═══ PROVIDED RECORDS ═══
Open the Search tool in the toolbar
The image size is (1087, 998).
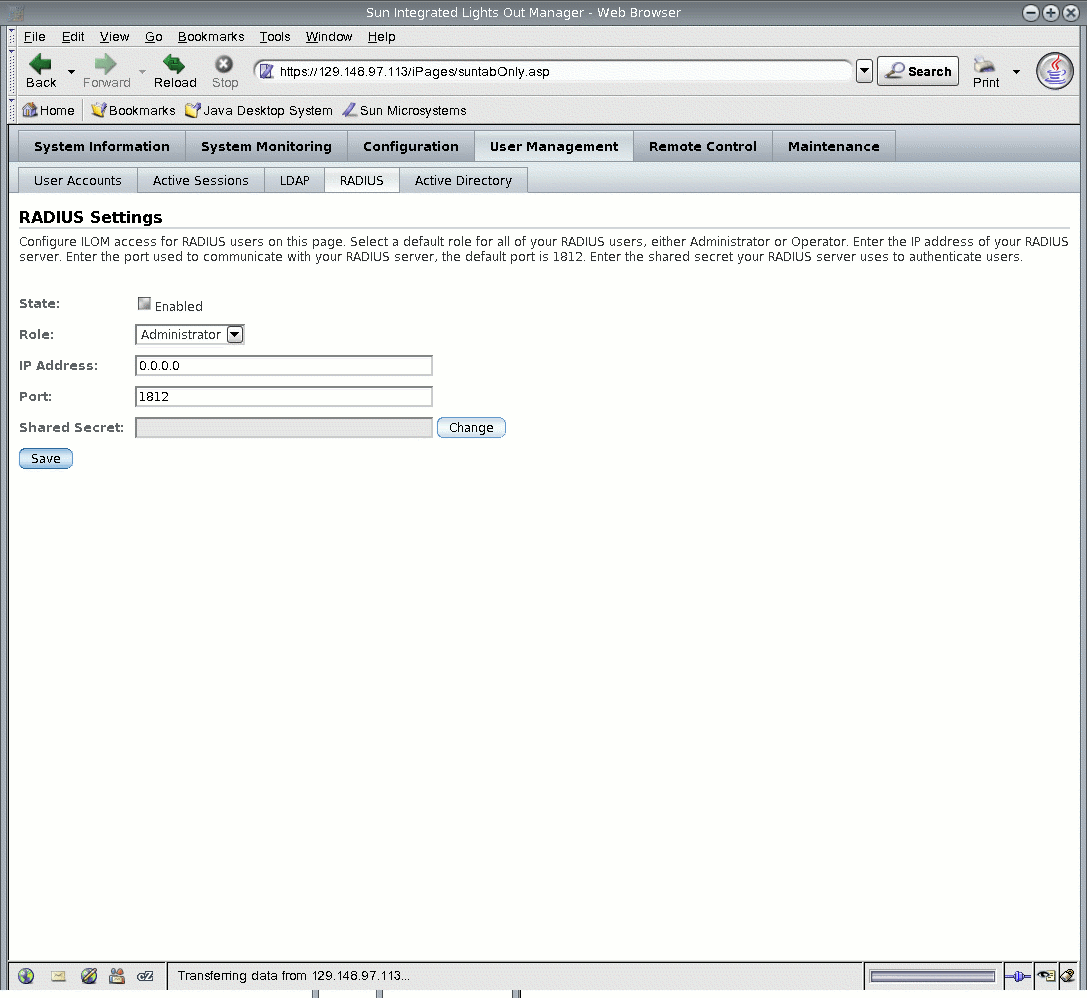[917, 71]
═══
═══ PROVIDED RECORDS ═══
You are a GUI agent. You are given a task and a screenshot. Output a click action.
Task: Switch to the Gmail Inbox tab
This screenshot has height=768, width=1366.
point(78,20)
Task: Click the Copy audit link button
═══
═══ PROVIDED RECORDS ═══
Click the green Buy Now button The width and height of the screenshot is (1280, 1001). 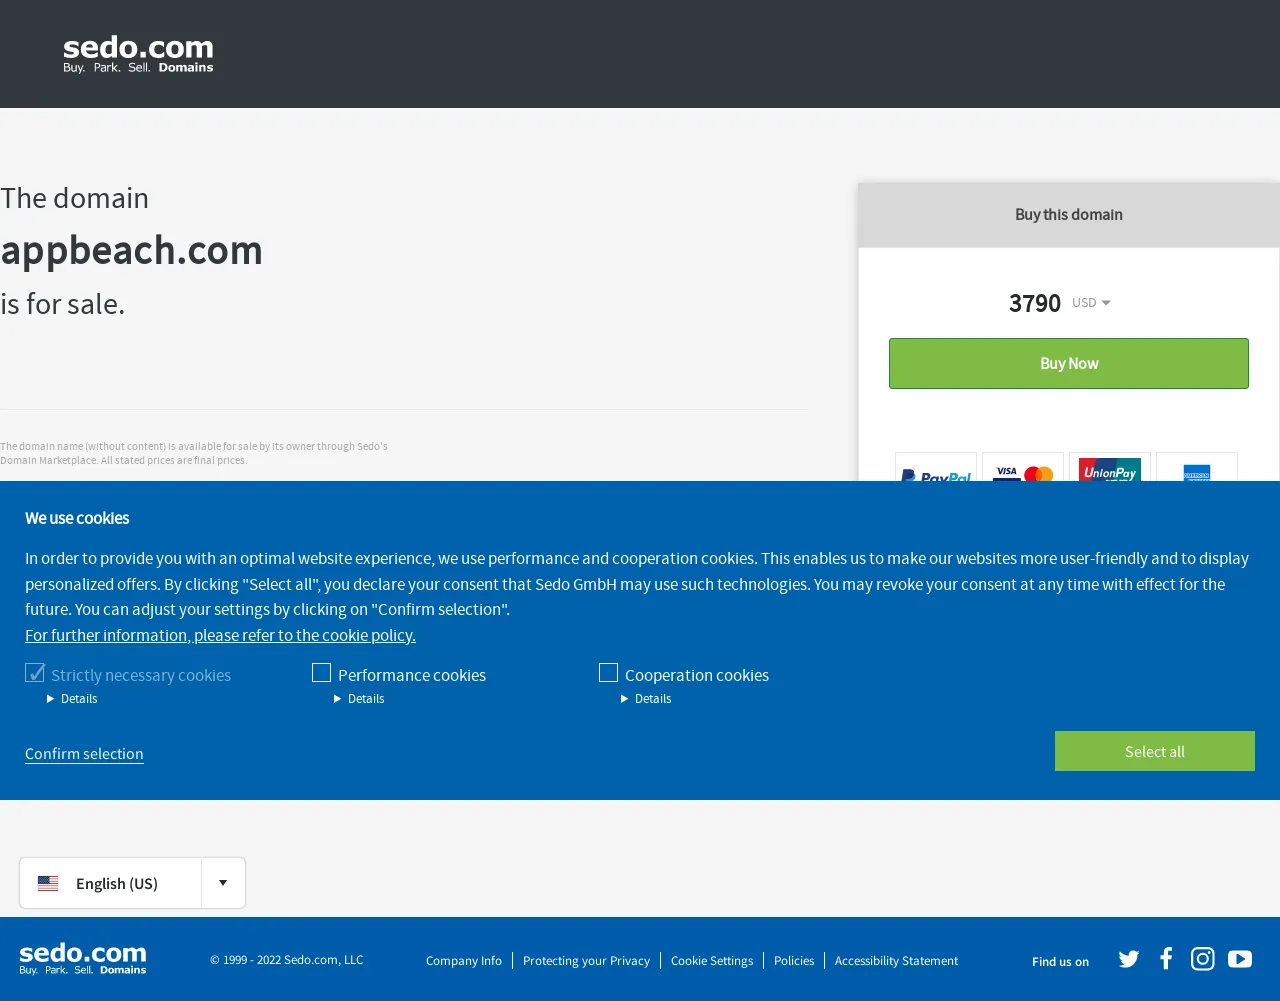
═══
__PROBLEM DETAILS__
All that is wanted is an exact copy of the lines above from the one with "Task: Switch to the Gmail Inbox tab" through the one with "Task: Click the Copy audit link button", with both ends included.

__RESULT OF THIS TASK__
Task: Switch to the Gmail Inbox tab
This screenshot has height=768, width=1366.
point(78,20)
Task: Click the Copy audit link button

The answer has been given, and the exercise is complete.